Note: The annocheck code is distributed under the GNU Public License v3 and is free for anyone to use and modify, but Red Hat does not provide any support for it.
How the stack clash scanner works
The basic stack clash scanner in the package looks for an AND
instruction that takes the stack pointer and a large constant value as operands, for instance:
and %rsp, 0x1000
The point of this search is to find any stack pointer adjustments that are larger than a page size and that might therefore cause the stack to grow beyond a safe limit.
The scanner works by disassembling the instructions in the binary and then searching the result for lines with the necessary features. The function is_affected_insn()

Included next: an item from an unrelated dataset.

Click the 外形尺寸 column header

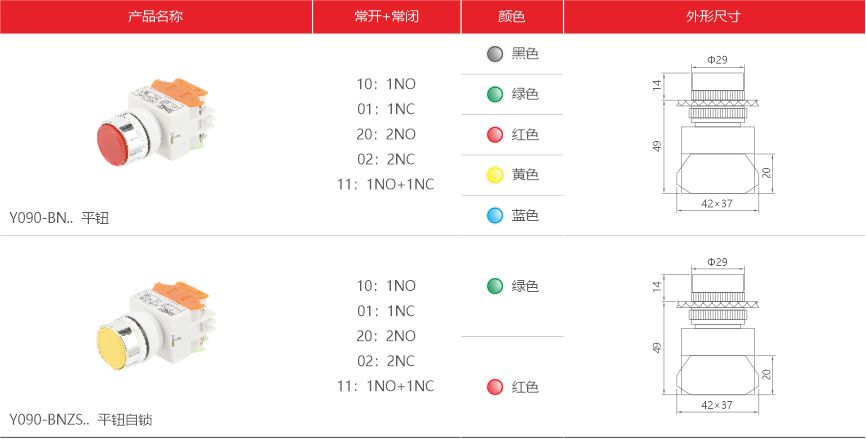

in annocheck/stack-clash.c
contains the necessary logic:
/* Only AND instructions are affected. */
if (strncmp (disas.buffer, "and", 3) != 0)
return false;
/* Must involve the stack pointer register. */
if (strstr (disas.buffer, "%rsp") == NULL)
return false;
/* The instruction has to have a "large" immediate value.
For now we take "large" to be 4K or more. */
const char * const_start;
if ((const_start = strstr (disas.buffer, "$0xff")) == NULL)
return false;
/* 4k = 4 * 1024 = 0x1000 */
return strstr (const_start, "000") != NULL;
Modifying the scanner
You can modify the annocheck/stack-clash.c
code to build a scanner that searches for other instruction sequences. The repository even includes a couple of other scanners adapted from the core code.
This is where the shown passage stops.